-- Исходные записи --
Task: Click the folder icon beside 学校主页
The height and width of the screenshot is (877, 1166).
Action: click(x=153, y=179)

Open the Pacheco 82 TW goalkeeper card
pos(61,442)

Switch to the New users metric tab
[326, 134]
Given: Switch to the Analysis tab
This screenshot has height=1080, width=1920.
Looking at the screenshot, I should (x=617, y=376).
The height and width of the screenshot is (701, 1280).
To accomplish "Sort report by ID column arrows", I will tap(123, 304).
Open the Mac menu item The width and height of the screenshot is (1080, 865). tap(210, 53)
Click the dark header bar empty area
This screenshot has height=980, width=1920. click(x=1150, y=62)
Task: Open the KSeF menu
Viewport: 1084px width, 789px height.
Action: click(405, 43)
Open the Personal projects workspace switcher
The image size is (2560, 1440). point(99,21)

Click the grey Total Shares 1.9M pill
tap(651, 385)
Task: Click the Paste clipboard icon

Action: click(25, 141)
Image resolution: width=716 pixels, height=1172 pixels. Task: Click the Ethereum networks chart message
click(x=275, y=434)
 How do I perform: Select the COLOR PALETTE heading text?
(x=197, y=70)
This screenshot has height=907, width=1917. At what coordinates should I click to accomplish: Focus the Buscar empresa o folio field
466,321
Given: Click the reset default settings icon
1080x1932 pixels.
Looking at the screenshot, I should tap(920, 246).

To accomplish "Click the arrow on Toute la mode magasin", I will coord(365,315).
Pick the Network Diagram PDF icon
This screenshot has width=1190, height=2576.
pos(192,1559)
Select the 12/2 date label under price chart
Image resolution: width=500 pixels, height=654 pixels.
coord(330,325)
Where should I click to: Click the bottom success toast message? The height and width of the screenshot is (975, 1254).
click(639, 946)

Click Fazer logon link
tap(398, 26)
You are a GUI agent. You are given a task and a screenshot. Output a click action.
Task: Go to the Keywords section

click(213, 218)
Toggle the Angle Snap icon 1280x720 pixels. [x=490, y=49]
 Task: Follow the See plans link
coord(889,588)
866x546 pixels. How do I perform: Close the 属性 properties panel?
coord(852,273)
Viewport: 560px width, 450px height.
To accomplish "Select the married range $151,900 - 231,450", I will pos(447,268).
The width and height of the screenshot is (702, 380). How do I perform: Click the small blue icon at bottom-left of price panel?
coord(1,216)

-- Условие задания --
Выберите из записей выше все строки, в которых встречается слово «Open», и перепишите их.

-- Решение задания --
Open the Pacheco 82 TW goalkeeper card
Open the Mac menu item The width and height of the screenshot is (1080, 865). tap(210, 53)
Task: Open the KSeF menu
Open the Personal projects workspace switcher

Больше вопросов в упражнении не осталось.